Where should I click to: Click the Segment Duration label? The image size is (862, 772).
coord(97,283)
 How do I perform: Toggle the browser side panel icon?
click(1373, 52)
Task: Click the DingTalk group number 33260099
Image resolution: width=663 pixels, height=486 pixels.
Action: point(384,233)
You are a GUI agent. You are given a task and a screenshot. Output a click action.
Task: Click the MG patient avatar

§ §

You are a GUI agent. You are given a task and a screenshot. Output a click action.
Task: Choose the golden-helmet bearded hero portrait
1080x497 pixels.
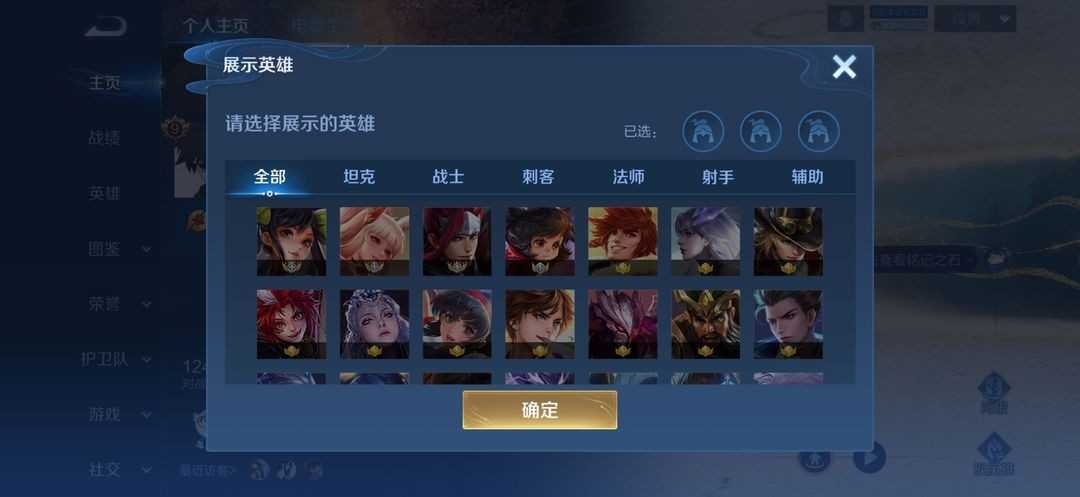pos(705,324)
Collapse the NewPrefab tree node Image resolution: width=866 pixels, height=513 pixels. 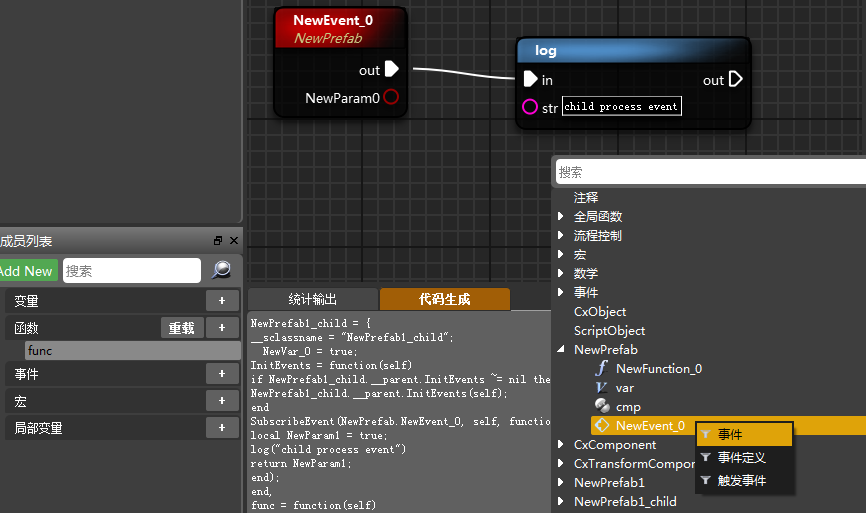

§ §

## Problem statement
Using the data above, reproduce exactly the lines from the line that contains "Task: Click the DingTalk" through the line that contains "Task: Click the MG patient avatar", including both.

## Expected answer
Task: Click the DingTalk group number 33260099
Image resolution: width=663 pixels, height=486 pixels.
Action: point(384,233)
You are a GUI agent. You are given a task and a screenshot. Output a click action.
Task: Click the MG patient avatar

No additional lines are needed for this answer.